Infelizmente, o maior valor de "O Escravo" ainda é como documento histórico da desigualdade social e racial do Brasil. Eis aqui o que acontece quando a uma grande autora é negado tudo —educação, apoio, divulgação, acesso, respeito— menos a prática e o gozo do seu próprio abundante talento literário.

É um texto, aliás, que lemos com assombro e pena: assombro por tudo que Carolina realizou, contra tudo e contra todos; e pena, nunca dela, que era indomável e não teria aceitado, mas por todas as grandes obras literárias que nunca chegaram a existir porque suas autoras estavam moendo cana ou varrendo chão.
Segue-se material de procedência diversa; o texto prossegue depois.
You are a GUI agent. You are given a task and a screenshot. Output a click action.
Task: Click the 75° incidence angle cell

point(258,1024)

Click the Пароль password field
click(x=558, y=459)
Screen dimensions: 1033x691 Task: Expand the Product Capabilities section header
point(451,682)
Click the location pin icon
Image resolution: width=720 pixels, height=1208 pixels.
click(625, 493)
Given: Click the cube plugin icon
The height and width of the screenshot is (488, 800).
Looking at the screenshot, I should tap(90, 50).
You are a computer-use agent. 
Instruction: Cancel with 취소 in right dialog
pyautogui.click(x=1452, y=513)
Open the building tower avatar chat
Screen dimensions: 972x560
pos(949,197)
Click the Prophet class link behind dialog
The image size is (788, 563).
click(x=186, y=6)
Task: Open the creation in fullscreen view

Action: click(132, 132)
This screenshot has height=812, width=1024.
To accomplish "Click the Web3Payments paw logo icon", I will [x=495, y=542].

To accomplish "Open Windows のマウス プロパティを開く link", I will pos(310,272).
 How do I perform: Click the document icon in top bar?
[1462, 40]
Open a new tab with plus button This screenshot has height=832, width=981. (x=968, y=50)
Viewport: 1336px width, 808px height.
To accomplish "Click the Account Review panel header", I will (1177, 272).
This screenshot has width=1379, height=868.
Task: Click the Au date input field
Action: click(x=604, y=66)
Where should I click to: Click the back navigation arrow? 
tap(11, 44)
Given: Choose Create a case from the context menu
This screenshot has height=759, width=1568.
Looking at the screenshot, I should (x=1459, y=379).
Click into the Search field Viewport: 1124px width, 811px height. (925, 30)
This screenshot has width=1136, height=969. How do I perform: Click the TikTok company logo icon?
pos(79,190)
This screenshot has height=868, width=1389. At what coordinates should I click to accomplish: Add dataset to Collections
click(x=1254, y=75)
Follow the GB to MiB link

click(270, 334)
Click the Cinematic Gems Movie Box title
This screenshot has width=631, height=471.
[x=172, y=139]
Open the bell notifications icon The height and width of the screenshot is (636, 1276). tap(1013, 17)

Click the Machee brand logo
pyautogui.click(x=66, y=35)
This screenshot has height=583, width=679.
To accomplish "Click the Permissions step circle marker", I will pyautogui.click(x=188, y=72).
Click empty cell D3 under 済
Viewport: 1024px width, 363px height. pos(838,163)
Sabemos pelo depoimento de seus filhos que o grande objetivo de Carolina era ser autora de ficção. "Os editores da Francisco Alves não queriam publicar seus romances. Ela gostava de escrever RO-MAN-CE, mas o pessoal da direção queria continuar com as fofoquinhas de 'diário'", conforme o relato de "Cinderela Negra".

Então, por um lado, ler este romance desencavado é um ato subversivo e carinhoso: subversivo contra a sociedade que só considerou Carolina digna de ser diarista, e carinhoso com ela, ao dar uma chance aos textos que ela mesma considerava seus mais importantes.

Por outro lado, porém, a literatura é ingrata: autores raramente ficam famosos pelas obras que querem. Joan Didion e Susan Sontag, Paulo Francis e Carl Sagan, Harold Bloom e Gilberto Freyre, todos escreveram romances pelos quais gostariam de ser lembrados, mas que público e crítica consideraram muito inferiores à suas obras não ficcionais.

Carolina, quando escreve seus diários, tem uma urgência primordial, uma raiva indomável que turbina sua prosa e faz com que produza pensamentos e frases inesquecíveis. "Quarto de Despejo" é uma porrada atrás da outra.

Já "O Escravo" é frio: tudo aquilo que dá vida e potência a "Quarto de Despejo" está ausente. Parece um exercício de escrita criativa no qual uma autora muito talentosa está explorando a ficção pela primeira vez, testando o terreno, descobrindo até onde pode ir, usando palavras difíceis para experimentar o efeito.

Não é que Carolina só podia falar, ou só deveria ter falado, de suas experiências pessoais como mulher negra favelada. Mas, comparando o "Quarto de Despejo" que foi best-seller mundial com a narrativa desconjuntada de "O Escravo", não é um desserviço a ela reconhecer que, quando escrevia sobre o assunto que sentia como urgente e revoltante, era uma autora mais vigorosa do que quando timidamente ensaiava seus primeiros passos no romance.

Também não se critica aqui a iniciativa de publicar "O Escravo" —estamos há séculos fazendo pior com homens brancos mortos. O próprio Kerouac teve publicado há pouco o manuscrito original de "On the Road", que padece de muitos dos males de "O Escravo".

Carolina Maria de Jesus, mulher preta, já é uma grande autora canônica brasileira. A prova é que textos inéditos de qualidade inferior estão sendo desencavados do fundo de seu baú, publicados por nossa maior editora e resenhados por nosso maior jornal. Essa é praticamente a definição de autor canônico. Representatividade importa.